Happ, who said it initially was “weird” to see himself in pinstripes, allowed one hit through five innings. He had a shutout going until Salvador Perez hit a two-out homer in the sixth to reduce the Yankees’ lead to 5-1, but Giancarlo Stanton’s sacrifice fly in the bottom of the inning promptly got the run back.
“Big start for us to finish off the weekend in a good way heading into the off day,” said Aaron Boone, whose club took three of four from the Royals and is off Monday before starting a two-game series against the Orioles on Tuesday night at the Stadium. “As I’ve told you guys, I’m a big J.A. Happ guy, and just seeing him come here with the intensity, with the focus, but also comfortable and fitting in really well . . . But you always want to see a new player to the team go out there and have some success.”
The Yankees (67-37) moved a season-high 30 games over .500 for the third time and remained 5 1⁄2 games behind the AL East-leading Red Sox. The teams will begin a four-game series at Fenway Park on Thursday.

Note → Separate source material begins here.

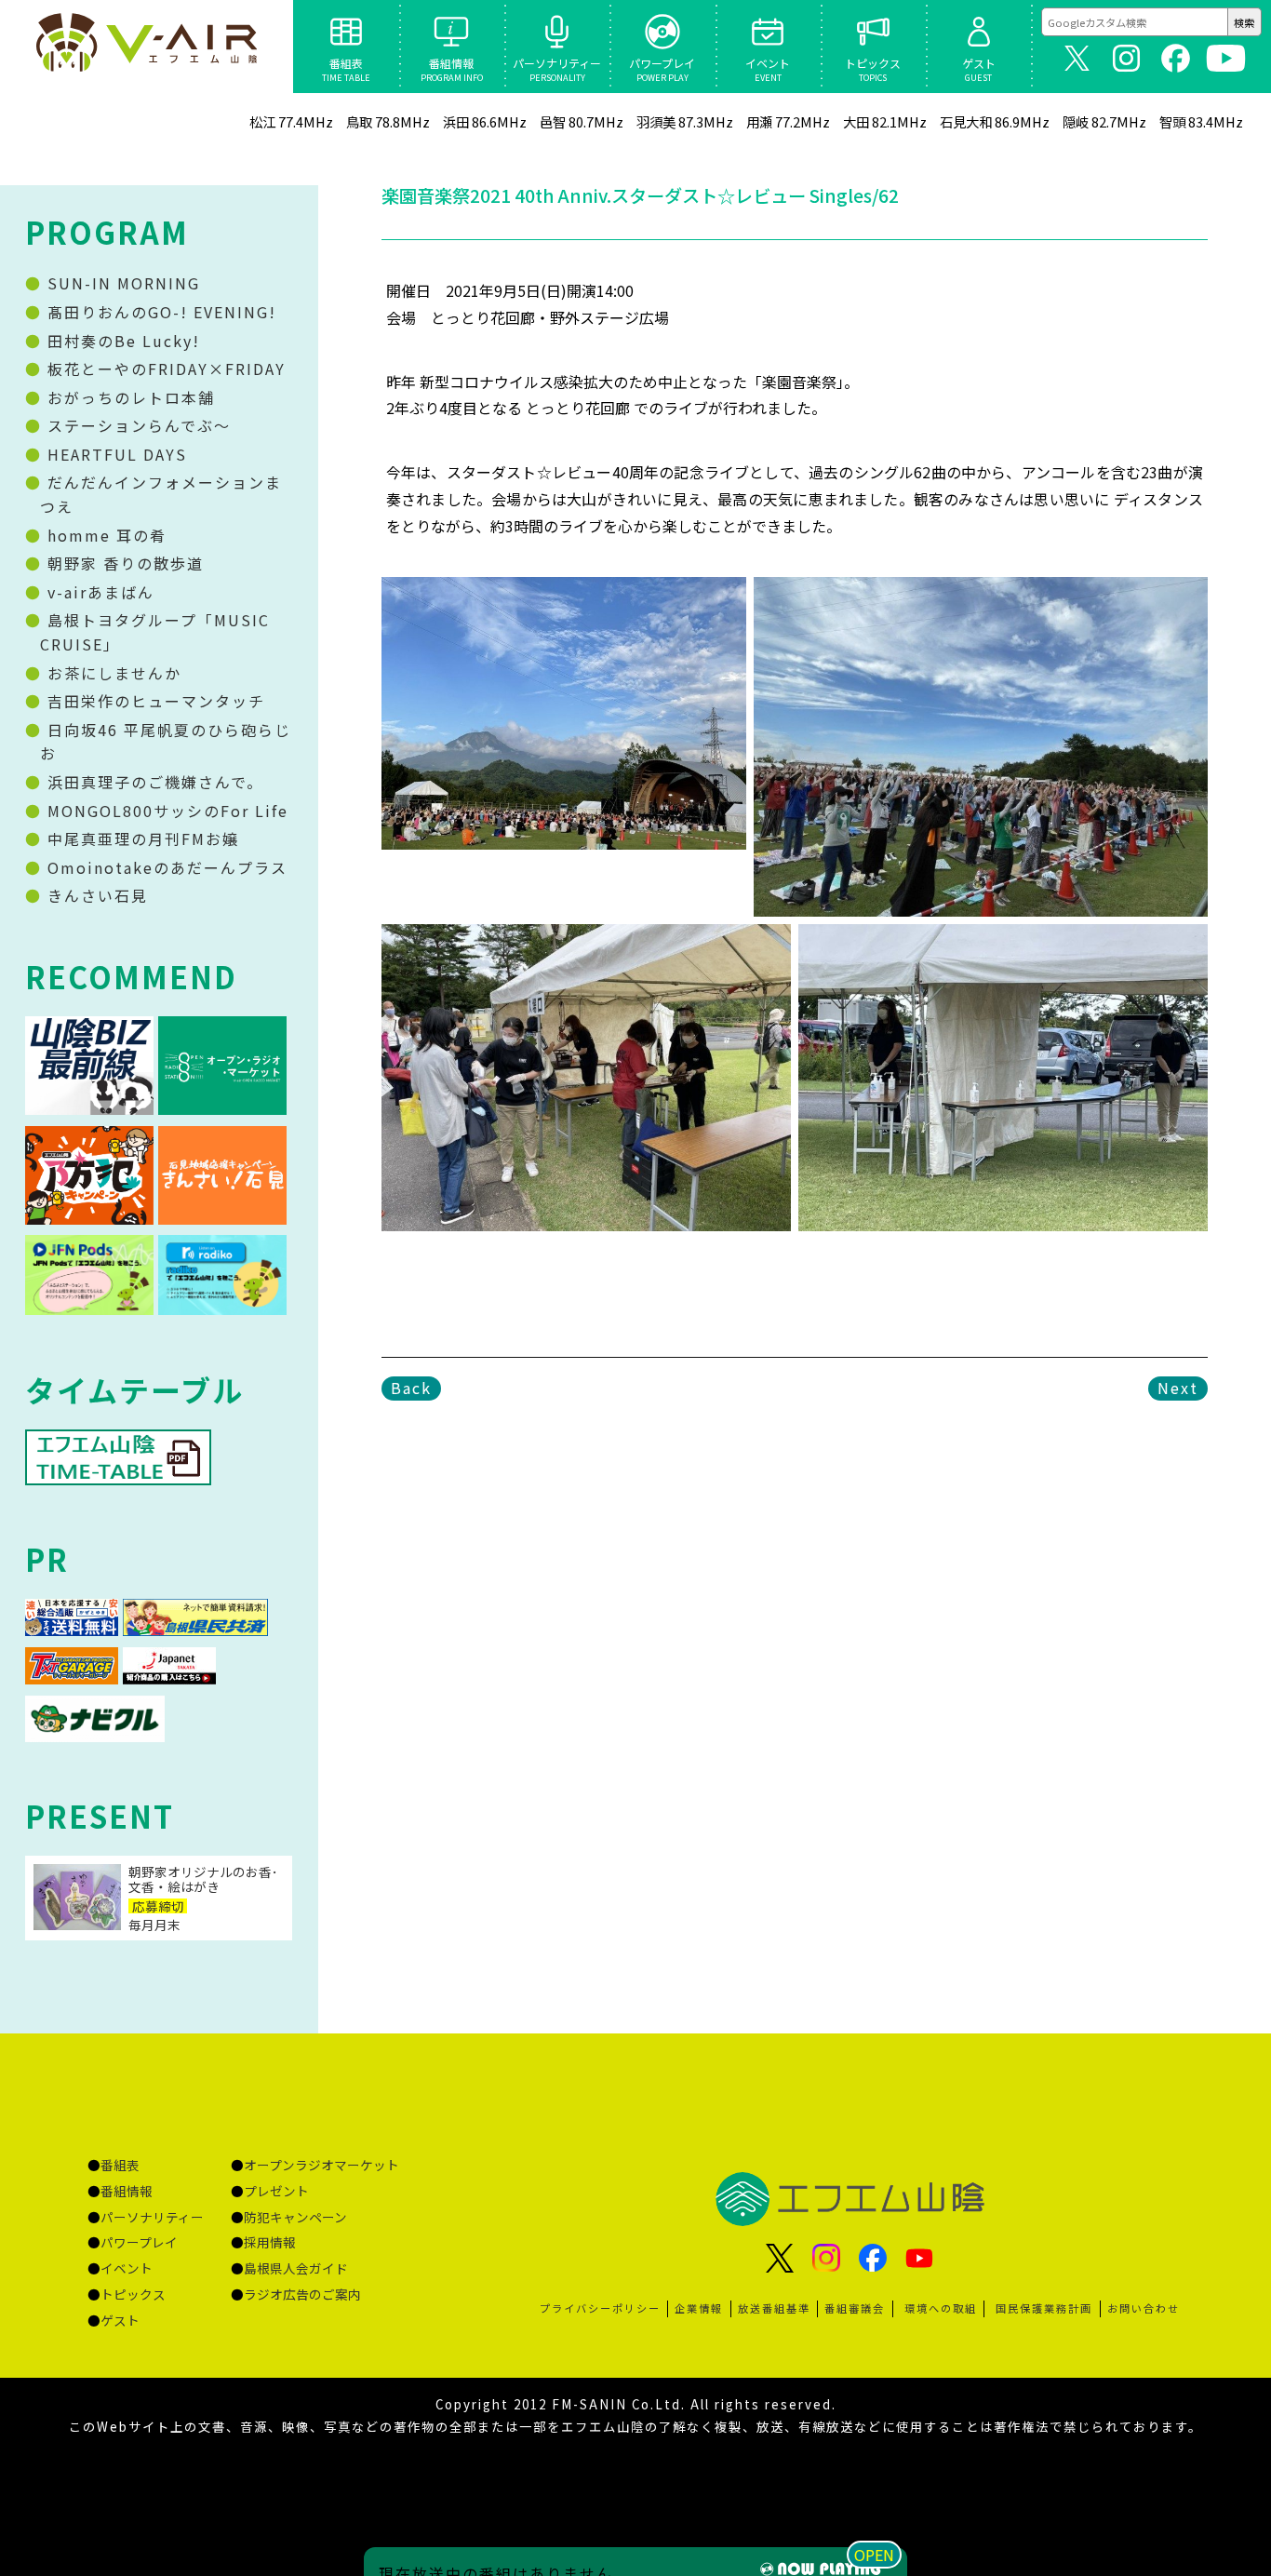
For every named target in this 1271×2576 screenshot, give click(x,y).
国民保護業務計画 (1044, 2308)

Other than the first inning, Happ pitched with a lead throughout.
After Burch Smith (1-2) retired the first two Yankees in the bottom of the first, Didi Gregorius worked a four-pitch walk. Aaron Hicks then lined an 0-and-1 curveball off the mesh attached to the rightfield foul pole for a 2-0 lead. It was the 17th homer for Hicks, who also doubled, singled and walked. He has hit 11 home runs in his last 35 games.
Hicks doubled to right and scored on Miguel Andujar’s two-out single in the fourth to make it 3-0. With the bases loaded and one out in the fifth, Hicks eluded second baseman Whit Merrifield’s tag on Gleyber Torres’ potential double-play ball and was safe at second, allowing a run to score. With Merrifield playing out on the grass on the overshift, Greg Bird then beat out his soft grounder to second to make it 5-0.
Hunter Dozier homered off Chad Green in the seventh and Rosell Herrera took David Robertson deep in the eighth to make it 6-3. Aroldis Chapman struck out the side in the ninth for his 28th save and 21st in a row.
Not surprisingly, however, the postgame talk mostly revolved around Happ.
“He knew exactly what he was doing,” Bird said. “He executed and went after guys, and that’s exactly what we need. He’s going to be a big part.”